* **Exercise instructions**
Copy all lines holding the word "item" from the entries.

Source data
■ ■ ■ ■ ■
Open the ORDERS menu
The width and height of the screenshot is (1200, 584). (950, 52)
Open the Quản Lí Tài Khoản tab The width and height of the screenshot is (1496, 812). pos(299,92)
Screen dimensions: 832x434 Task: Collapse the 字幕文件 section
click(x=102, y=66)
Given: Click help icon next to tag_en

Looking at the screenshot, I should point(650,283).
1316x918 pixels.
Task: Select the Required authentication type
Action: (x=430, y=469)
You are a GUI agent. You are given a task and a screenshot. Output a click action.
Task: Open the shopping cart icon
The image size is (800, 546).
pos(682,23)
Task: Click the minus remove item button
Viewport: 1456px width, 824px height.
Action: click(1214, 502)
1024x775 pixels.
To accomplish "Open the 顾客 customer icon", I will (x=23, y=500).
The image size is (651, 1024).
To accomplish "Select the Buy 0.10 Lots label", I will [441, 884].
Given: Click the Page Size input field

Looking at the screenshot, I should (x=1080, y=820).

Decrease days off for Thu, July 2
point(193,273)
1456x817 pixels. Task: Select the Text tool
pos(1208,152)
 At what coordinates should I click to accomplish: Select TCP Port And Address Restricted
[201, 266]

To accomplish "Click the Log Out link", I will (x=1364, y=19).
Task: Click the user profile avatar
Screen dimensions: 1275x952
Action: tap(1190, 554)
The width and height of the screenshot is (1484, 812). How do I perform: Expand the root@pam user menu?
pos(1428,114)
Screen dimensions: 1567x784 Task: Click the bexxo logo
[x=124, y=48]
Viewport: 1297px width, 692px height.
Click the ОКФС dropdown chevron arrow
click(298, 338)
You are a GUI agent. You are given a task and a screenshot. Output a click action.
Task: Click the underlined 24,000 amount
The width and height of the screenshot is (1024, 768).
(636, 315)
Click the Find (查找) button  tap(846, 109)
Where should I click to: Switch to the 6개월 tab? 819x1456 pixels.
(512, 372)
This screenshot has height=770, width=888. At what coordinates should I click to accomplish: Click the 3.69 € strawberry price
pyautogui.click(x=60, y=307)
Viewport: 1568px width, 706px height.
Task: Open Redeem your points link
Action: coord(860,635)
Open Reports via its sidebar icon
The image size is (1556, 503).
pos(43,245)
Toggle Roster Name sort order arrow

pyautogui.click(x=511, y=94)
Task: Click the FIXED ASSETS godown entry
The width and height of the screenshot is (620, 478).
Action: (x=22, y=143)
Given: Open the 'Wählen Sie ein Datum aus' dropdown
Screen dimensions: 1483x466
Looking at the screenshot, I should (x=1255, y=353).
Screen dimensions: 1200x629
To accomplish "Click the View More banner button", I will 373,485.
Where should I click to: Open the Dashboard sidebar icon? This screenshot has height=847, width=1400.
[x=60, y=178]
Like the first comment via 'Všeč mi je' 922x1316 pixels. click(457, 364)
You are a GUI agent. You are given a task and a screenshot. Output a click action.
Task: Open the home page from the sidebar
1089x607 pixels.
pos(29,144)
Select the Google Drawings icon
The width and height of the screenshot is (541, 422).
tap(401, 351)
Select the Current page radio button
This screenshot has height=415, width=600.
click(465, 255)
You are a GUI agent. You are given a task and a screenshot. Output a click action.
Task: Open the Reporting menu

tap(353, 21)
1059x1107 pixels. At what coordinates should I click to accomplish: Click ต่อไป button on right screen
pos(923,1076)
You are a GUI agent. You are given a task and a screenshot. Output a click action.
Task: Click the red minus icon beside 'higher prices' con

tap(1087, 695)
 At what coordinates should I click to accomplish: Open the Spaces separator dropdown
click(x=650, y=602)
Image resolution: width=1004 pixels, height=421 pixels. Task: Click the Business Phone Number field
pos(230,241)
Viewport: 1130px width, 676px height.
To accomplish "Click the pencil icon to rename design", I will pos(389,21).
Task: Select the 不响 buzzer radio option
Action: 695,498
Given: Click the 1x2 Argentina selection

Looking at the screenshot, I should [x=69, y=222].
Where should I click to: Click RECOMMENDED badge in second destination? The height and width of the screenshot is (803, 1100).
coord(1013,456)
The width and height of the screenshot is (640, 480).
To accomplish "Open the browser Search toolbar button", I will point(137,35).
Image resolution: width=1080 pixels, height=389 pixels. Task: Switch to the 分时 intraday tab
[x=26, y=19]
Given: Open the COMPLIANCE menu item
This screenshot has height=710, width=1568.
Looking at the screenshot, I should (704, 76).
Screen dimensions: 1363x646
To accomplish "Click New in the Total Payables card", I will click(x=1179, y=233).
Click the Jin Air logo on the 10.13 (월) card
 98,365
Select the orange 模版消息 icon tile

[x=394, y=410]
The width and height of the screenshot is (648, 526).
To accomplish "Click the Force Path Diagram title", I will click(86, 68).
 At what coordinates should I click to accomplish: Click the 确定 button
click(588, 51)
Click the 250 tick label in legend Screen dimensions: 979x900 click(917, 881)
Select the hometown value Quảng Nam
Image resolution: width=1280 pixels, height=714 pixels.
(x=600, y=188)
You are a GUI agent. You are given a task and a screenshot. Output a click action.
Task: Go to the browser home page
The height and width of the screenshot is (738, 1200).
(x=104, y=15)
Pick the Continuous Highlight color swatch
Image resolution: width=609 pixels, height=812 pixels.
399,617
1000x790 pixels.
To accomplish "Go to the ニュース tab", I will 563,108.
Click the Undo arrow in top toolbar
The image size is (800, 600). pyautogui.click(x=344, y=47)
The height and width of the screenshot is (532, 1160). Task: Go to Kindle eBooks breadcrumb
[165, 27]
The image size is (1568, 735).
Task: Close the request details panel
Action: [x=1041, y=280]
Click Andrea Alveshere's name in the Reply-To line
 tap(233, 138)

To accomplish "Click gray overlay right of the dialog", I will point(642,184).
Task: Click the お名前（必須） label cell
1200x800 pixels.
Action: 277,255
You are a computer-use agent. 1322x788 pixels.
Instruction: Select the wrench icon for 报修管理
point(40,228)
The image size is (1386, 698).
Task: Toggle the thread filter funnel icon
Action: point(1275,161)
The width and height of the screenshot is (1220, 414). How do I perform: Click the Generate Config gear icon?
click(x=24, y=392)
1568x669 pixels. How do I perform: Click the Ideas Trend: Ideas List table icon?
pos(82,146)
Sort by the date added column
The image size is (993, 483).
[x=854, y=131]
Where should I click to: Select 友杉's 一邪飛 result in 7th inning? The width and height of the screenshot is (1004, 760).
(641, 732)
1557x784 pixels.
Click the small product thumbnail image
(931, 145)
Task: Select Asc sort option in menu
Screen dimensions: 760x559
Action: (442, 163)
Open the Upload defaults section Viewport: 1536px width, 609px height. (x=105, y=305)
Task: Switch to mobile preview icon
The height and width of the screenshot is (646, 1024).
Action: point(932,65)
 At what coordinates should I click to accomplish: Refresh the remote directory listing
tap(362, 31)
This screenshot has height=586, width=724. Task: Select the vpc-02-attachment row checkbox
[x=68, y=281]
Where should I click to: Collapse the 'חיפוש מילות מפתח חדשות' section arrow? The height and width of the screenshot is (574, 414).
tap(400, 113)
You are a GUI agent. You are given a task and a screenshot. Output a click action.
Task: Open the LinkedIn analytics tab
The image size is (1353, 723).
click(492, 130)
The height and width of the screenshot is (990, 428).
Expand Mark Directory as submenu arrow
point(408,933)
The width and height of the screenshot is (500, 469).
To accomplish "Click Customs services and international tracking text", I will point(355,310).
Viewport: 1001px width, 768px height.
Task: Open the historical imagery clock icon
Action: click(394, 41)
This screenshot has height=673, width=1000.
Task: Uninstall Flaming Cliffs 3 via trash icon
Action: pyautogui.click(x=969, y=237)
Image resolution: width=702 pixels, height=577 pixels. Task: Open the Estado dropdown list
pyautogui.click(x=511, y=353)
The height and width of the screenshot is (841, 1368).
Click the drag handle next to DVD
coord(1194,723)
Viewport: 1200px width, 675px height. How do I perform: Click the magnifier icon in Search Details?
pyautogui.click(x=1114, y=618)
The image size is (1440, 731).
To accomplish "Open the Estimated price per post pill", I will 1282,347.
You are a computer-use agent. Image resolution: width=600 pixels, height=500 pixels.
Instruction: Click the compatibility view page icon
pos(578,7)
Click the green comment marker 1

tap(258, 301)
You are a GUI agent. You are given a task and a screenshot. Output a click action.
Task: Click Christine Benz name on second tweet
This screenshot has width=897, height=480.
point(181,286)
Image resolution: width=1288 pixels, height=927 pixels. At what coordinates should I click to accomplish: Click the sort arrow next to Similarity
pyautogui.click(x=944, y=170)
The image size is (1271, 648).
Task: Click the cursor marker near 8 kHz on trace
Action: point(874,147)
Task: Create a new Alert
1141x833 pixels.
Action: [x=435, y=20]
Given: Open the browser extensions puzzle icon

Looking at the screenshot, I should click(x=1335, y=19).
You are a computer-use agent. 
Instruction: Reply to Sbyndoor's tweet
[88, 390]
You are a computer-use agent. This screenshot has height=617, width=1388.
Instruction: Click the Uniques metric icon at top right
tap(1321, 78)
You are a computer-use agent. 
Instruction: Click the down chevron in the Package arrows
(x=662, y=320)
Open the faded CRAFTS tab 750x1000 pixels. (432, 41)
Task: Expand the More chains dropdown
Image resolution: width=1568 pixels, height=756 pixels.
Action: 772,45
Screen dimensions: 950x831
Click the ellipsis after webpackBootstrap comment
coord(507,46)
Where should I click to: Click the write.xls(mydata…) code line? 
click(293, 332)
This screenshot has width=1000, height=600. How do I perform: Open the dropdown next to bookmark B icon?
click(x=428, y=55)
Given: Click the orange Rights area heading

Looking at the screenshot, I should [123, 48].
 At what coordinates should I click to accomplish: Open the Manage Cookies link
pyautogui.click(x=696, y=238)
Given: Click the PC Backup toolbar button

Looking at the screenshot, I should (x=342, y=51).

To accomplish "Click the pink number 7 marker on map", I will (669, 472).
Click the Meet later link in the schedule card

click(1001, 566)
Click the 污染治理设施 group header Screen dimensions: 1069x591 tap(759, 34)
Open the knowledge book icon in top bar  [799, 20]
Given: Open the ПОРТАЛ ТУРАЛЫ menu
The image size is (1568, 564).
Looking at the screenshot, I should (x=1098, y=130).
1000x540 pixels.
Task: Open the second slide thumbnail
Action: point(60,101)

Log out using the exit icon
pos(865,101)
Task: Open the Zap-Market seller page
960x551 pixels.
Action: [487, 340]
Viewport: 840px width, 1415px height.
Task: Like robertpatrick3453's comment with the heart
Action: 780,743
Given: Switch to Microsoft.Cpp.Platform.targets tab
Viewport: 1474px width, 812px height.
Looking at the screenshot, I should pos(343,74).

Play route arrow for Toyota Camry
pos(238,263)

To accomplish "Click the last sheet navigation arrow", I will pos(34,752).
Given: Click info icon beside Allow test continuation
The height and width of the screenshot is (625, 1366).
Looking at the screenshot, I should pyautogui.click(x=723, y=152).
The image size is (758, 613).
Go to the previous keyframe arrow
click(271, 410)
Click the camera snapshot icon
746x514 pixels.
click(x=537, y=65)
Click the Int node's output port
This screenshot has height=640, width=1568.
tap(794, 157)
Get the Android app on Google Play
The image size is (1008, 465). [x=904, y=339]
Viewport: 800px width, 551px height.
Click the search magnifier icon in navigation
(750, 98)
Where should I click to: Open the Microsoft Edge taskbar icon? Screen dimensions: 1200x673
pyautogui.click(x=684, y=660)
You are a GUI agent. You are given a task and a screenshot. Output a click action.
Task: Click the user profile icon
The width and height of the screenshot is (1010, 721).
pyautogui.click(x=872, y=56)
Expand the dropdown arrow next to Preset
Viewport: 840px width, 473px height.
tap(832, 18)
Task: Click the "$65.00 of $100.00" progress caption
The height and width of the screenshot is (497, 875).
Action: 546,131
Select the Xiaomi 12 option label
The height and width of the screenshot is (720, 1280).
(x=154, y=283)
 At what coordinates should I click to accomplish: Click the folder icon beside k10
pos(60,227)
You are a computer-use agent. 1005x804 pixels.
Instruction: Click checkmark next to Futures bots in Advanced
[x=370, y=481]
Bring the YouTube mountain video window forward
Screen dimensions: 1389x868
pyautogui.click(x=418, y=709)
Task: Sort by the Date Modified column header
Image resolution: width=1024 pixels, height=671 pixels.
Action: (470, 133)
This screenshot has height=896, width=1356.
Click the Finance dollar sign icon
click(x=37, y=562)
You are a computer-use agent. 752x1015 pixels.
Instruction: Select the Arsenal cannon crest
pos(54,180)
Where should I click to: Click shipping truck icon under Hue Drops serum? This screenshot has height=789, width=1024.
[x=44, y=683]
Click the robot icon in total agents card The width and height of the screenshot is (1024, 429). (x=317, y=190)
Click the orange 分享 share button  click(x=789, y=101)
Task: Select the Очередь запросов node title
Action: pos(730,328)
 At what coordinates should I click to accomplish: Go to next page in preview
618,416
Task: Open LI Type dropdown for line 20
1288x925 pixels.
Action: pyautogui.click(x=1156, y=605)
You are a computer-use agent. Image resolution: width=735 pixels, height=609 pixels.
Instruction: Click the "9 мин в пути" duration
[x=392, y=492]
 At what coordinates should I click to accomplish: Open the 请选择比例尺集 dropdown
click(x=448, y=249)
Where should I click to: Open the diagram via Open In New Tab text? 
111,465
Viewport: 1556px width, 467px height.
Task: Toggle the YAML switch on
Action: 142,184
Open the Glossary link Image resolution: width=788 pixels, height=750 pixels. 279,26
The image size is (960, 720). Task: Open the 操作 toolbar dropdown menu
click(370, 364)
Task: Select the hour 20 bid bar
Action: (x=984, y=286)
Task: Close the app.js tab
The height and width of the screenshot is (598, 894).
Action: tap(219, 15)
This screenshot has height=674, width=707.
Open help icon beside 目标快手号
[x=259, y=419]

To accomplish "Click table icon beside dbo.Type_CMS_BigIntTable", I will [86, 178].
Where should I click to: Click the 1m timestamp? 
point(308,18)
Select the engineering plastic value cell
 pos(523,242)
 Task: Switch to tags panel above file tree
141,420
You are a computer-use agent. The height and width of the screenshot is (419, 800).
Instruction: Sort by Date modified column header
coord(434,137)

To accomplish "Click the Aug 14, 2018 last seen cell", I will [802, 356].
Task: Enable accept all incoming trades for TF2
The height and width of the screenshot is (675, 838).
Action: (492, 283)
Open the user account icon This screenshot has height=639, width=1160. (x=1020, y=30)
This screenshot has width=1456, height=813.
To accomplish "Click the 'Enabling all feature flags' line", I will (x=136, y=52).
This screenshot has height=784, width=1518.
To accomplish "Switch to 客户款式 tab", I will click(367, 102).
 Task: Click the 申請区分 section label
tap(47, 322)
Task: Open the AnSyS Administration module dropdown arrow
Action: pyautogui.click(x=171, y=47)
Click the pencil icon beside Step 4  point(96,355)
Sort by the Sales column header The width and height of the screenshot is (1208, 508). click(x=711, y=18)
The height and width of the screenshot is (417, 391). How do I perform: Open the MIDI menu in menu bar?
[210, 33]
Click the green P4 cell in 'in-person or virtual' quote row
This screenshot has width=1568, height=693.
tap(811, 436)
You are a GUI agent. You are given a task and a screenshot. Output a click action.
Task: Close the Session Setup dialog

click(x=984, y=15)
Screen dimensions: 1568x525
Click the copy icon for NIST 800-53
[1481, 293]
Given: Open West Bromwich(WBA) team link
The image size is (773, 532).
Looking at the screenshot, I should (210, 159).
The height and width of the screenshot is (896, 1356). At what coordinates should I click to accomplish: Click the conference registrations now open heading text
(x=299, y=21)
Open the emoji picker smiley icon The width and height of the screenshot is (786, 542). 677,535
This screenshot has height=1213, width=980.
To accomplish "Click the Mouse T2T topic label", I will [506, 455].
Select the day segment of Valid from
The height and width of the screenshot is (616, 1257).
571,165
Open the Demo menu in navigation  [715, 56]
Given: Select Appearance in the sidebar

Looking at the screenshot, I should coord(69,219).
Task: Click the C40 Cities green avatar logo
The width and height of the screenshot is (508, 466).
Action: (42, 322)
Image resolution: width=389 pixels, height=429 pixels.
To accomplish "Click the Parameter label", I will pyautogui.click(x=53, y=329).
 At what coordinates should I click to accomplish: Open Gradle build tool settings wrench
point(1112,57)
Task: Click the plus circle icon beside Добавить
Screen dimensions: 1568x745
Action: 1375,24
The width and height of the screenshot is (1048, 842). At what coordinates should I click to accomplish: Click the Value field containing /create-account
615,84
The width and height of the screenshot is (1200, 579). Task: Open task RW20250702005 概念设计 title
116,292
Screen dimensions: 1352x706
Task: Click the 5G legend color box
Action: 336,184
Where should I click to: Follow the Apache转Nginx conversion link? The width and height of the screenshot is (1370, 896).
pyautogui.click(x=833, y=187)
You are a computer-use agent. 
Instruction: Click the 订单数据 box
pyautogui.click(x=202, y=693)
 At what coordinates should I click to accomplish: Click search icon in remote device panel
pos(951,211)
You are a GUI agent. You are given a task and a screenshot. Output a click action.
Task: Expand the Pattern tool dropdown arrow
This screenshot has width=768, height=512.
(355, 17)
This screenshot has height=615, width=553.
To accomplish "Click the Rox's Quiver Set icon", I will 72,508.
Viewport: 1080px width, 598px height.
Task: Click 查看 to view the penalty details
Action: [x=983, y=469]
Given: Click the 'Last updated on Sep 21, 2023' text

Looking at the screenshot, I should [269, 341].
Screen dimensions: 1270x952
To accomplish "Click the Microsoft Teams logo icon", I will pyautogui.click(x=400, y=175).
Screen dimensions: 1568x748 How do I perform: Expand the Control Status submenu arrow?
■ ■ ■ ■ ■
* **Written solution**
Task: Click the minus remove item button
Given: Open the COMPLIANCE menu item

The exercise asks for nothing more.